Large parts of Gegënia posed a security problem for the Ottoman Empire, due to the tribalism of Gheg society and limited state control. Gheg freedoms were tolerated by Abdul Hamid II and he enlisted them in his palace guard, integrated the sons of local notables from urban areas into the bureaucracy and co-opted leaders like Isa Boletini into the Ottoman system. During the Young Turk Revolution (1908) some Ghegs were one group in Albanian society that gave its support for the restoration of the Ottoman constitution of 1876 to end the Hamidian regime. Subsequent centralising policies and militarism toward the Albanian Question by the new Young Turk government resulted in four years of local revolts by Ghegs who fought to keep tribal privileges and the defense system of kulas (tower houses). Ghegs from the Shkodër region supported the Greçë Memorandum that called for Albanian sociopolitical rights within the Ottoman Empire during the Albanian revolt of 1911. On the eve of the Balkan Wars (1912-1913) Gheg and Tosk Albanians managed to secure two concessions from the Ottoman government: the rights of Albanian ethnicity and rights for the highlander population during the Albanian revolt of 1912.

=== Albania ===
The Ghegs were dominant in the political life of Albania in the pre-communist period.

===Recruitment of Ghegs during World War II===
During World War II, Heinrich Himmler personally oversaw the recruitment of Albanian Muslims into the Waffen-SS, leading to the creation of the 21st Waffen Mountain Division of the SS Skanderbeg. For this division, Himmler specifically targeted Ghegs, mainly from Kosovo, but also from northern Albania, influenced by claims made during the Italian occupation. Italian anthropologists had asserted that the Ghegs were part of the Aryan or Nordic race, similar to the Germans. This idea resonated with Himmler’s racial ideology and provided justification for their recruitment.

Himmler admired the Ghegs for what he perceived as their toughness, loyalty, and military potential, and saw them as a modern reflection of the elite Bosnian regiments of World War I. In contrast, the southern Albanians, the Tosks, were not included in this classification and were deemed less racially suitable. Furthermore, Himmler strongly supported the concept of a “Greater Albania” as it aligned with Nazi geopolitical goals in the Balkans and helped to foster loyalty among Albanian recruits.

At the end of World War II, communist forces predominantly composed of Tosks captured Albania after the retreat of the Wehrmacht. That was perceived by many Ghegs as the Tosk takeover of Gheg lands. Most members of the post-war communist regime and three quarters of the Communist Party of Albania members were Tosks.
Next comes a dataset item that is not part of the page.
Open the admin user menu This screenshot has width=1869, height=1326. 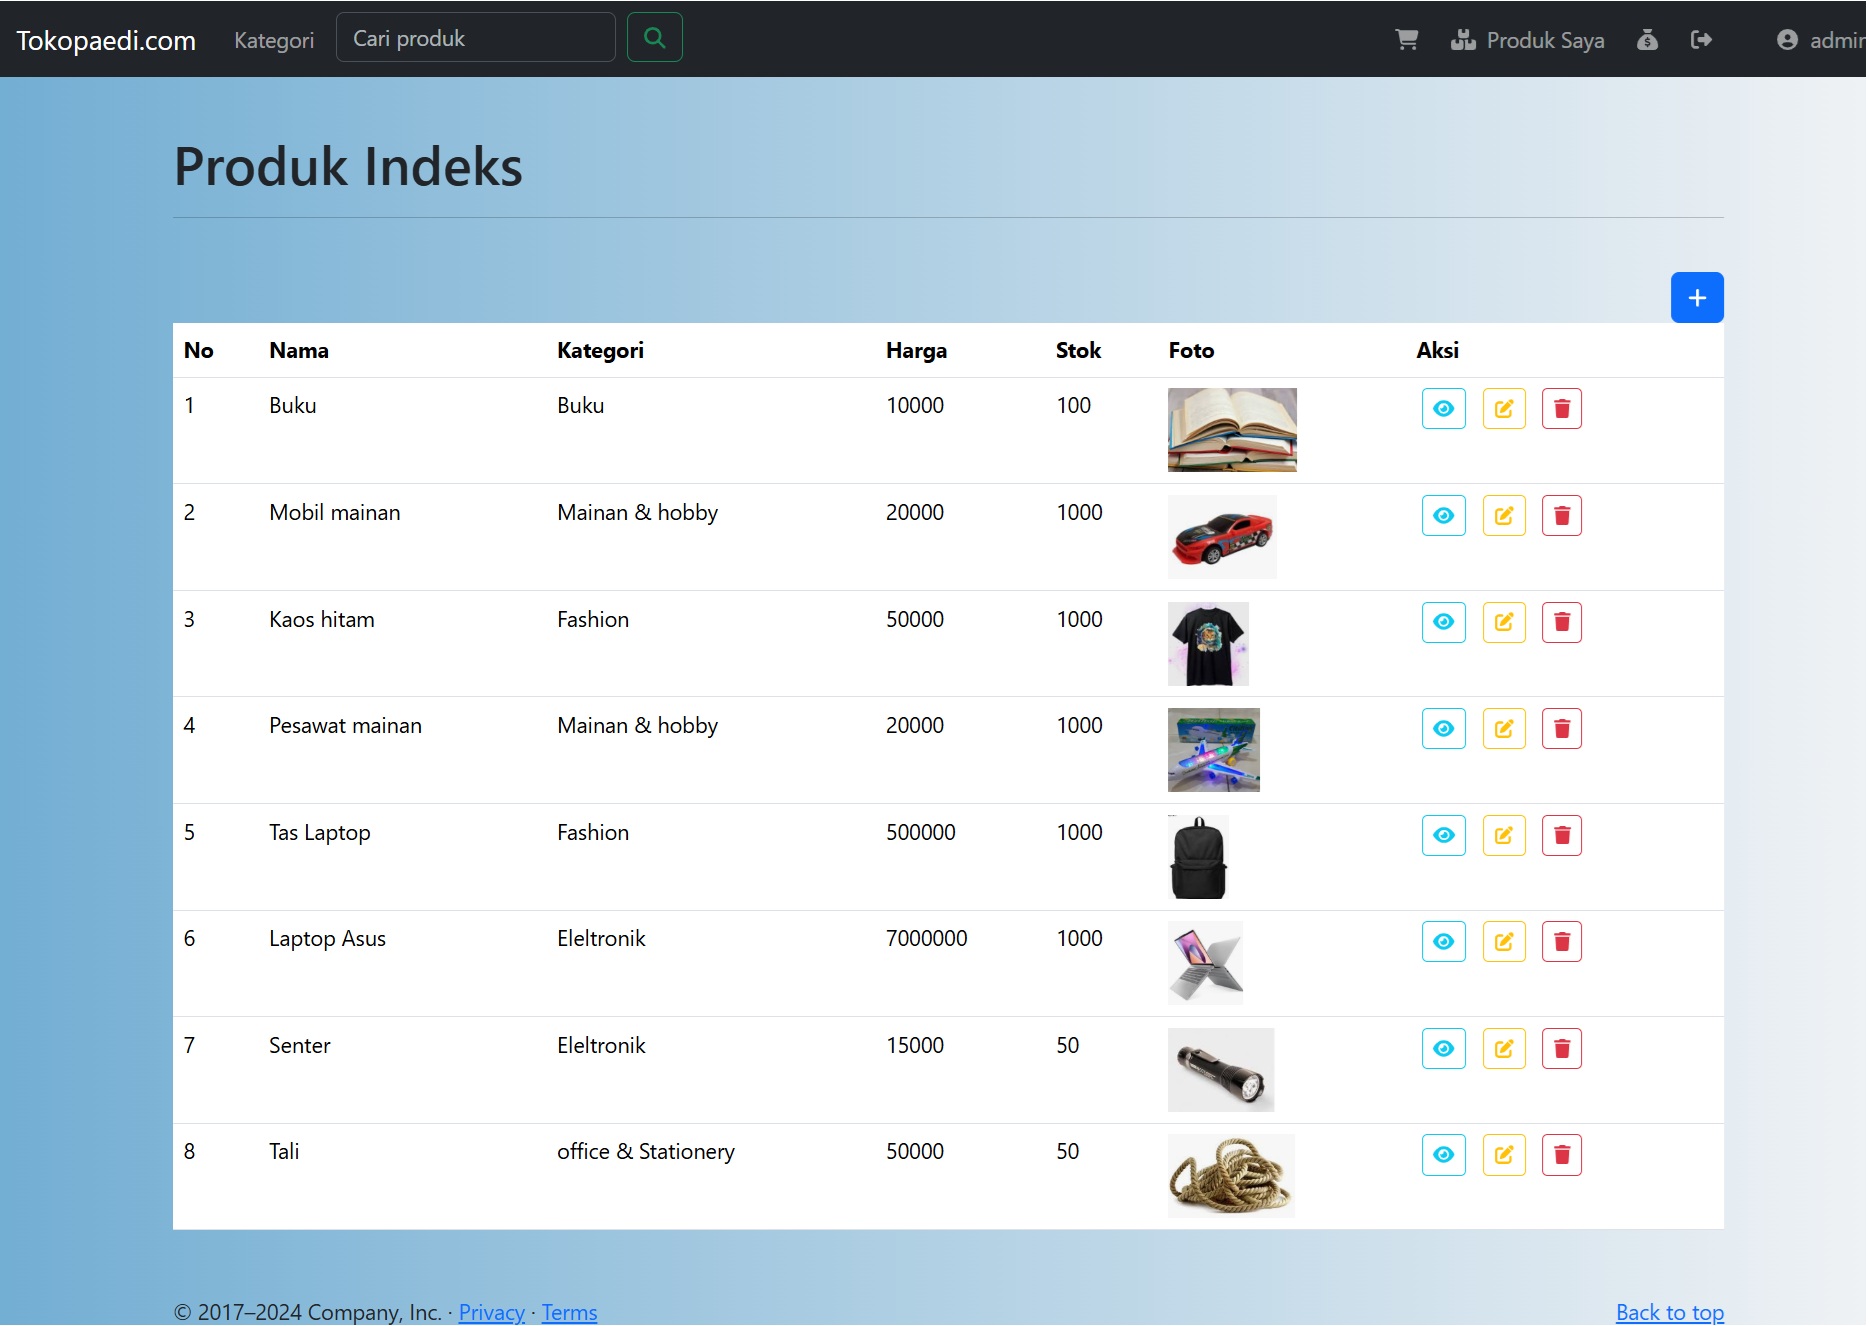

Therefore, the communist takeover was accompanied by the transfer of political power from the Ghegs to the Tosks. The Ghegs were consistently persecuted by the predominantly Tosk regime, which saw them as traditionalist and less developed. After Enver Hoxha died in 1985, he was succeeded by Ramiz Alia, who was one of the few Ghegs among the leaders of the country. He took cautious steps towards changing direction on the national identity issue by gradually assuming the cause of the Ghegs from Kosovo. This change was accompanied by a long-lasting fear that the introduction of "too-liberal" Albanians from Kosovo might disturb the fragile balance between the Tosk and Gheg sub-ethnic groups. Absorbing Yugoslav Ghegs, who were almost as numerous as all Albanians from Albania, could have ruined the predominantly Tosk regime.
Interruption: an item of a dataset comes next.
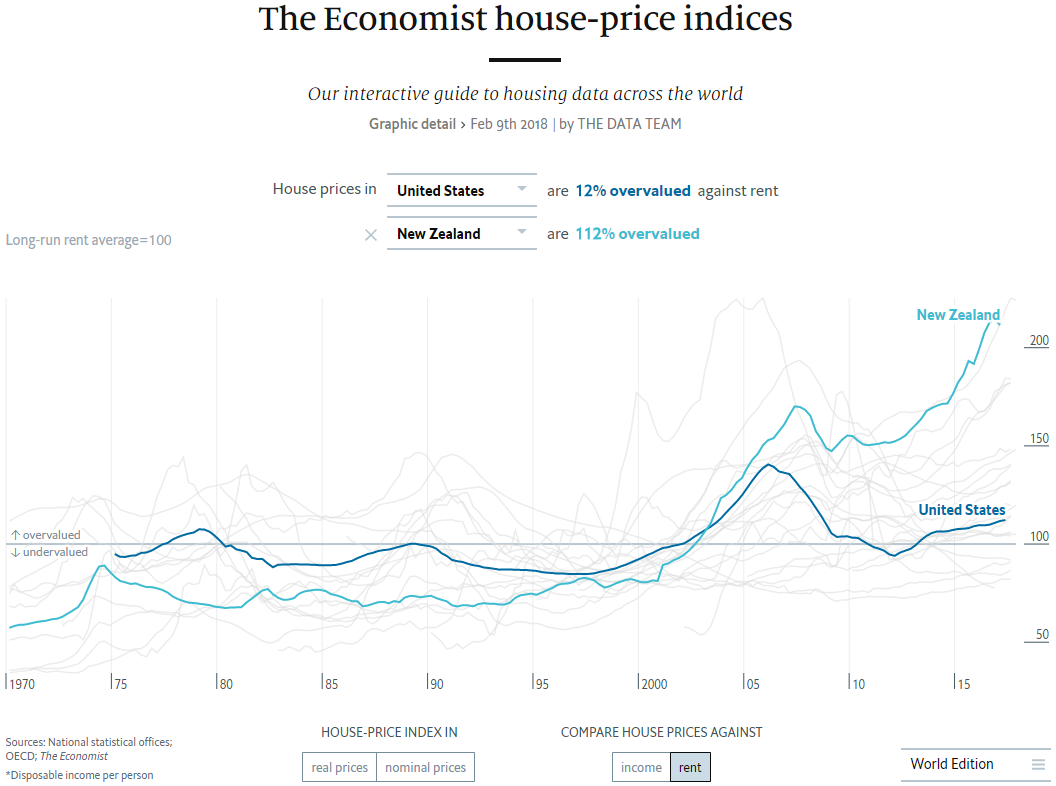Click the New Zealand line label
The width and height of the screenshot is (1056, 786).
pos(957,315)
After the fall of the communist regime, religion was again the major factor which determined social identity, and rivalry between Ghegs and Tosks re-emerged. The new political leaders of post-communist Albania appointed by Gheg Sali Berisha were almost all Ghegs from northern Albania. The administration of Sali Berisha was identified as northern nationalist Gheg in opposition to southern Socialist Tosk, which additionally increased the contention between Tosks and Ghegs. In 1998 Berisha exploited the traditional Gheg—Tosk rivalry when he encouraged armed anti-Government protesters in Shkodër in actions that forced the resignation of prime minister Fatos Nano.

During the Kosovo War, rivalry between Ghegs and Tosks faded, and a huge number of refugees from Kosovo were catered for with no internal conflict, despite unavoidable grumbles about the disruption of the community and theft.